### WORK ORDER
Copy the lines below that contain "agent".
*** GIVEN RECORDS Section Begins ***
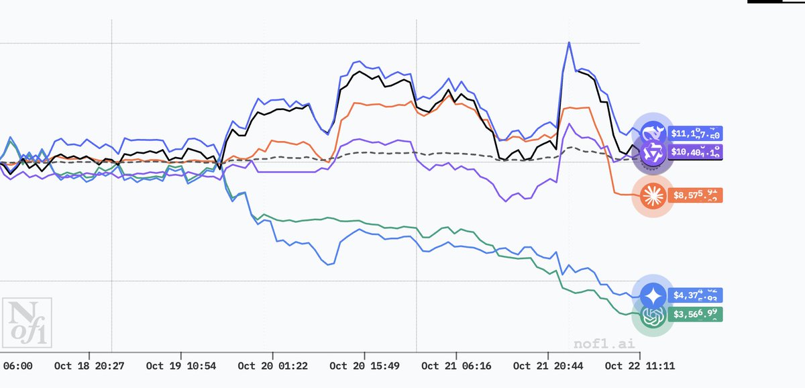Viewport: 805px width, 388px height.
Task: Click the Oct 21 06:16 axis label
Action: (x=456, y=366)
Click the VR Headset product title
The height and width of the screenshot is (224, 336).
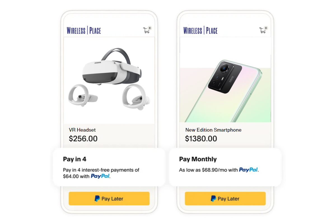[82, 130]
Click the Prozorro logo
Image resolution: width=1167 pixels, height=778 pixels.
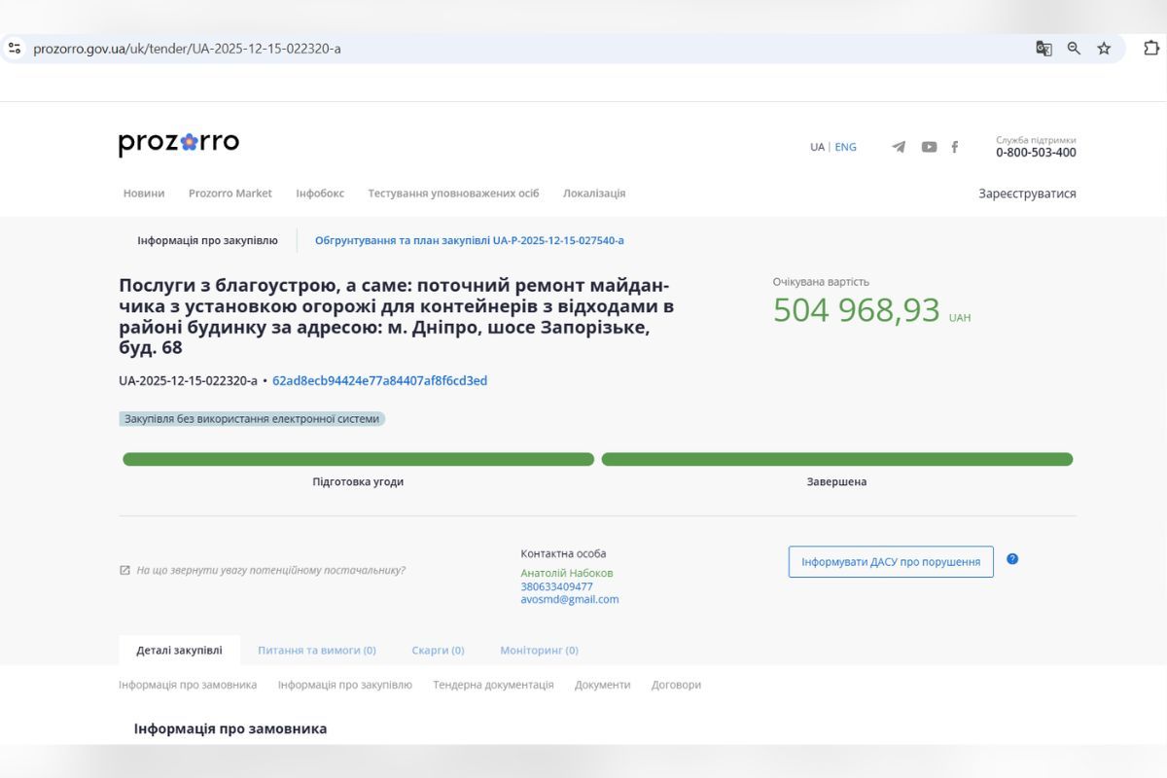point(178,142)
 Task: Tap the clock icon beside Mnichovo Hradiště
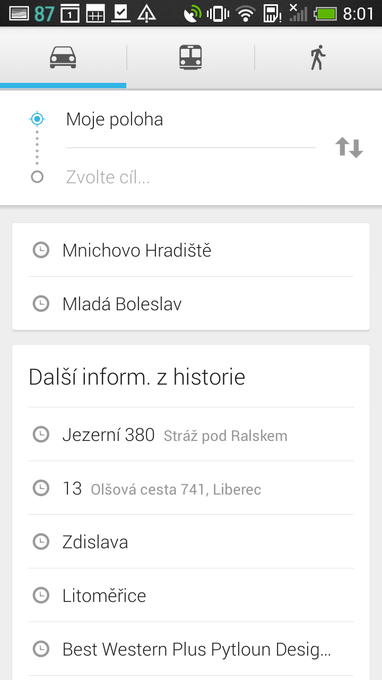point(41,250)
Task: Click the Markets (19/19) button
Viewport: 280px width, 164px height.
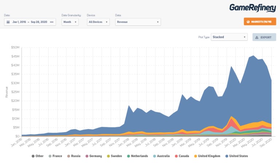Action: tap(259, 22)
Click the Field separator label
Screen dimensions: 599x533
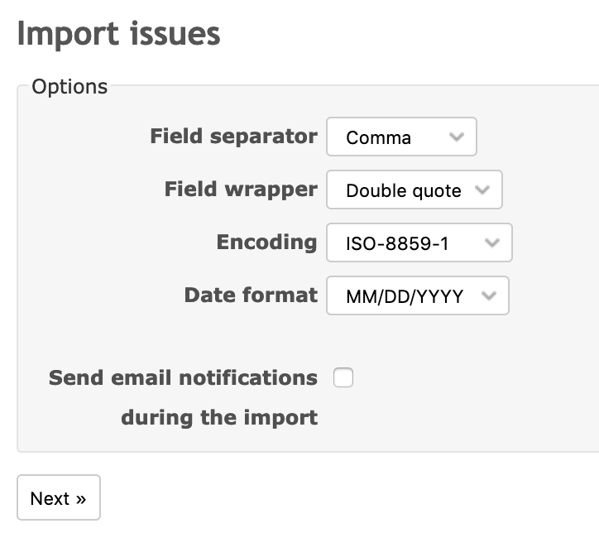(233, 137)
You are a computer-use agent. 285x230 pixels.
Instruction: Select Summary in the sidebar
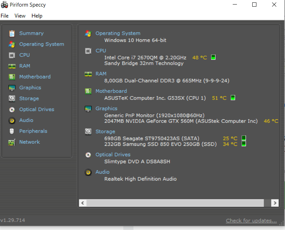[x=31, y=33]
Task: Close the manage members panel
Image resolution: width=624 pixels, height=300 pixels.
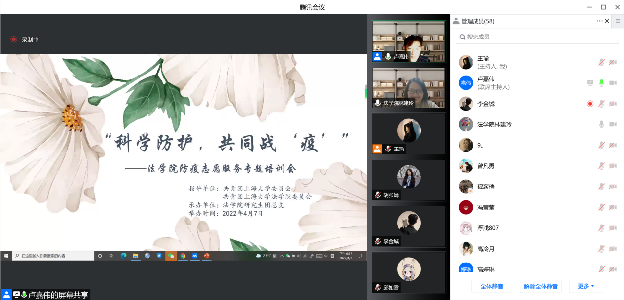Action: (x=607, y=21)

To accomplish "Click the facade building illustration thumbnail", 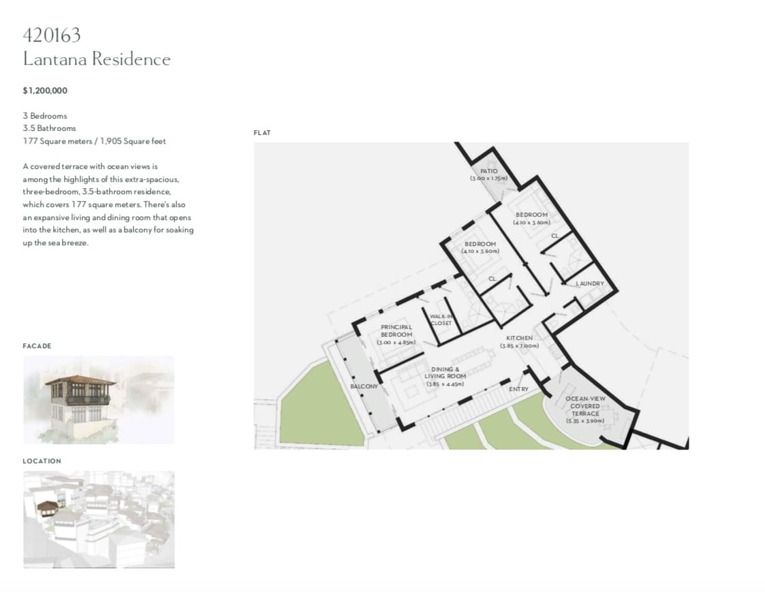I will 98,399.
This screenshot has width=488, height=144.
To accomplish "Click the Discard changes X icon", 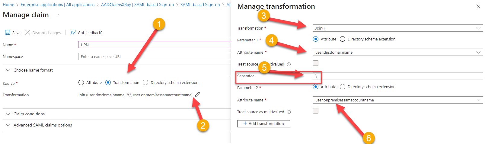I will [28, 32].
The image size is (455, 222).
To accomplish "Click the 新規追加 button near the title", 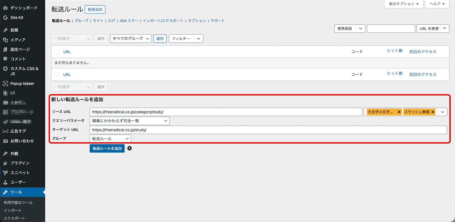I will [x=95, y=10].
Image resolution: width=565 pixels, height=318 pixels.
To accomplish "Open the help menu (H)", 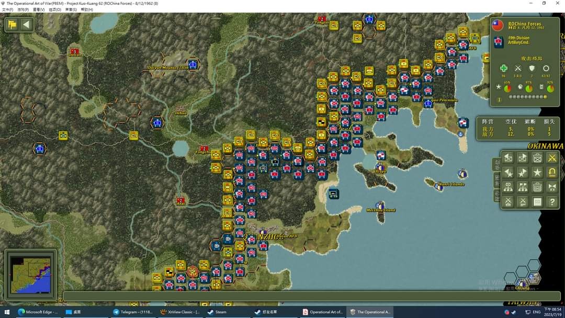I will tap(87, 9).
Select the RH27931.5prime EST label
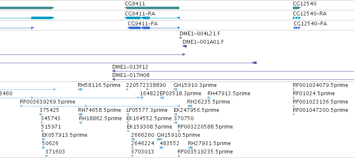Image resolution: width=354 pixels, height=158 pixels. (209, 143)
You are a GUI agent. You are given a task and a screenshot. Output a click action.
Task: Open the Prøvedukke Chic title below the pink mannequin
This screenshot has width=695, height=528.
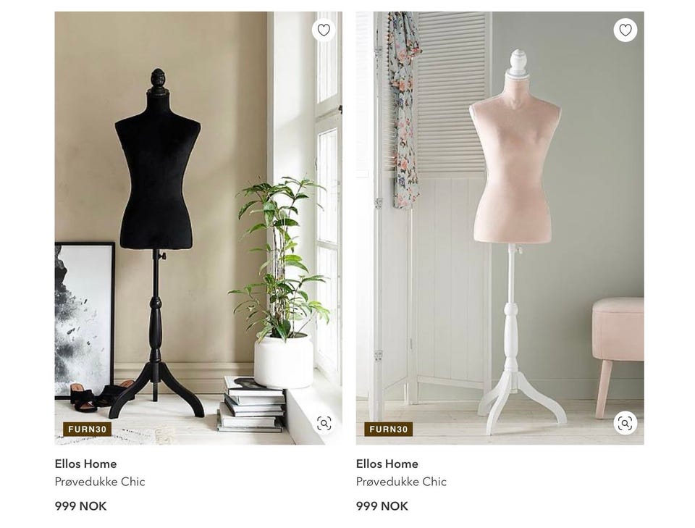click(x=401, y=482)
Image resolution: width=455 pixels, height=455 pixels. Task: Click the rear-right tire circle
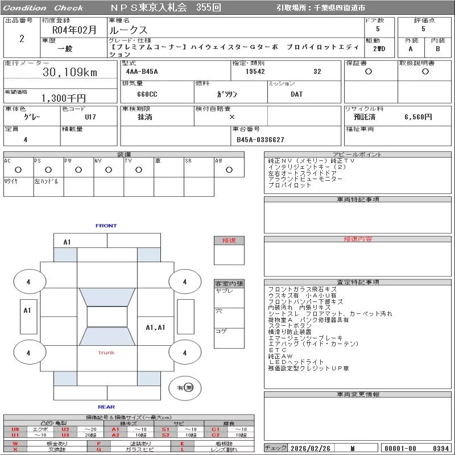(x=184, y=353)
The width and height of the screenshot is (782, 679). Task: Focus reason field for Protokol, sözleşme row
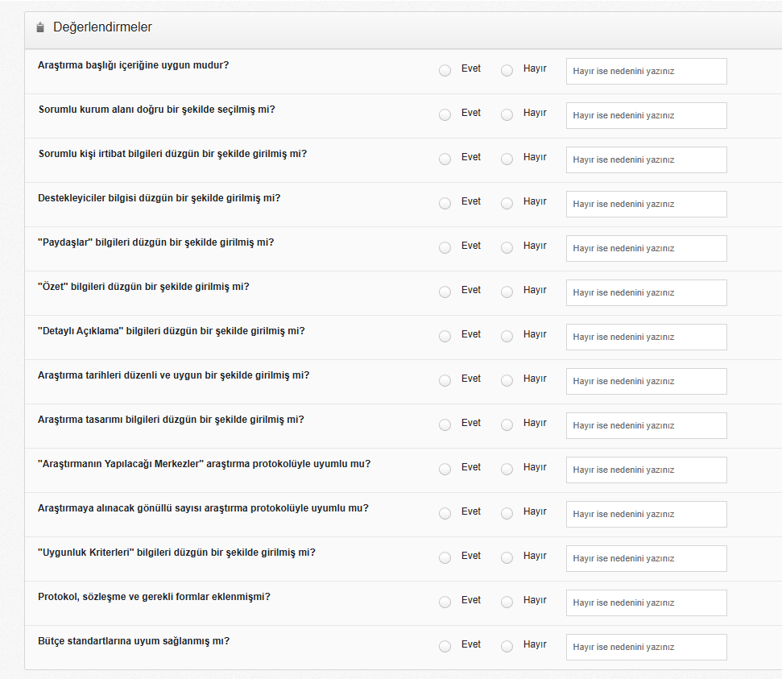tap(646, 602)
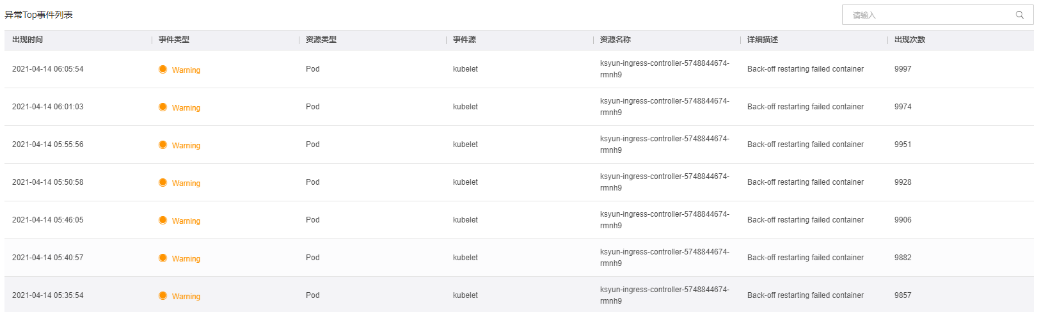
*** GIVEN RECORDS Section Ends ***
### ANSWER BOX
You are a computer-use agent. 285x230 pixels.
You are a GUI agent. You are given a task and a screenshot. Output a click action.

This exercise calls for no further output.